Directed by Steve Miner
Written by Ron Kurz and Victor Miller (Characters)
They got the formula down pat with the first Friday the 13th and now those randy teenagers are back at Camp Crystal Lake for more drink-smoke-hump-slash-hack action. Jason’s all grown up and he is seriously pissed off. It was hinted that he had watched his dear sweet mama Mrs. Voorhees get her head chopped off at the end of part 1. Well, he is just not gonna stand for that. He marches right over to Alices’ house and drives an ice-pick into her brain. By the way, how far is it from Camp Crystal Lake to Alice’s house? Did he hitch? Surely somebody noticed a guy wearing a potato sack over his head and found it odd. Not only that, but now he has to get back to Crystal Lake and start chopping up that new batch of horny teenagers and their counselors. Hmm, it was a little ways into the film before the first killing at the camp. Maybe Alice did live a good distance from there.

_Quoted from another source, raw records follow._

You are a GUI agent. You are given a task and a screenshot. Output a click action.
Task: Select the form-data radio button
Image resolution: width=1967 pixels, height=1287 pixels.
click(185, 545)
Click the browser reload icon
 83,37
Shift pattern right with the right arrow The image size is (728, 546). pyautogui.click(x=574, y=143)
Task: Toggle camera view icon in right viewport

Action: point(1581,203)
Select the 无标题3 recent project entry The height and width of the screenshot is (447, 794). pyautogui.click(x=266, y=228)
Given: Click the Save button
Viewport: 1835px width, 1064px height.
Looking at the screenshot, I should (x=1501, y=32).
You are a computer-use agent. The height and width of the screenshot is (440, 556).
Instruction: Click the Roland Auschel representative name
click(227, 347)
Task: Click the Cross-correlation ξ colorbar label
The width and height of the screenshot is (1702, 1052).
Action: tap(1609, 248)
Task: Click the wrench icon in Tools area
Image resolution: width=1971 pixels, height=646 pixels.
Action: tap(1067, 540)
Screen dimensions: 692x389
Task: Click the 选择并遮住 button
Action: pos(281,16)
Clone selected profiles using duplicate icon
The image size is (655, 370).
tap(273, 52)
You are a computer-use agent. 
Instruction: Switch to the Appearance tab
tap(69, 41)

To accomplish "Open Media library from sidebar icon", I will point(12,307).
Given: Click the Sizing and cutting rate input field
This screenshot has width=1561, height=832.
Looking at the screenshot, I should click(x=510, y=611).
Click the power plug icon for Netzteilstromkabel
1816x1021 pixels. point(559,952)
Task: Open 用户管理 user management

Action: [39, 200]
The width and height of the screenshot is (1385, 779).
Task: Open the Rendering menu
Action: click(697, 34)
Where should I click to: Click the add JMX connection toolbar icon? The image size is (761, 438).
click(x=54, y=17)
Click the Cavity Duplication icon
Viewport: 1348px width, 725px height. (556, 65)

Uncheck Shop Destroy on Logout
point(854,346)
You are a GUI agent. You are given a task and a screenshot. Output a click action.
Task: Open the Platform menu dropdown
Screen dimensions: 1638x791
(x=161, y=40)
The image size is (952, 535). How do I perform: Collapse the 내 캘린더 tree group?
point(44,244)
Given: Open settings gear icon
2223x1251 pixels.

Now that Alice is out of the picture we set our sights on the new final girl of the series, Ginny Field. Played by Amy Steel with a wide eyed innocence that is a refreshing contrast to Jason and his hatred for all the things that horny, rowdy teenagers do. But, we all know that the final girl has to have a hero to help her save the day. That, ladies and gentlemen comes to us in the form of Paul Holt. Portrayed by John Furey with a tough yet sensitive side to him. You just know that after they get rid of Jason and get all patched up that Ginny and he are gonna make sweet love by the fireplace, yeah bay-byyy!!
Alright, I’m done messing around. I just want to say that Friday the 13th part 2 is a decent sequel to the first film. It picks up where the first one left off quite effortlessly. There’s more gore in this one than in the first one and the make-up effects are improved as well. All in all a welcome edition in the saga of Jason Voorhees.
CORPSE MANIA-Hong Kong-1981
I apologize for not having a trailer for this film. If anyone knows where I can acquire a trailer or clip please let me know.
Directed by Chih-Hung Kuei
Written by Chih-Hung Kuei
Ni Tien as Madame Lan
Yung Wang as Inspector Chang
Tsui Ling Yu as Yan-erh
Siu-Kwan Lau as Lin Pin
Okay, so my editor (publisher? manager?) sends me a letter in my e-mail asking me if I would review a few films that he has listed. One of the films is the one I am talking about right now and that of course would be Corpse Mania. It is a film released in 1981 by the legendary Shaw Brothers studio that operated out of Hong Kong.
Now, this is my first time actually watching a SB film and I have to say that this one is a doozy. The plot of it is real simple. Boy meets girls. Boy has sex with girls. Wait, scratch that last part. Make that boy has sex with girls after they’re dead. Yes, dead. Deceased, pushing up daisies, taking a dirt nap…you get what I’m saying. Well, after they discover two maggot infested bodies in the guys home they have him sent away to an asylum. That was the flashback. Now the guy is out and has picked up where he left off, only this time he’s killing the girls at a local brothel and having his way with their corpses.
This movie has a little something for the Hong Kong kung fu crowd and a little something for the horror crowd. There’s karate and there are stabbings, beheadings and dead girls covered in maggots. There’s not much of a plot and there’s even less credible acting. But, hey, you know what? When you’re playing a corpse covered with maggots you really don’t have to be Meryl Streep.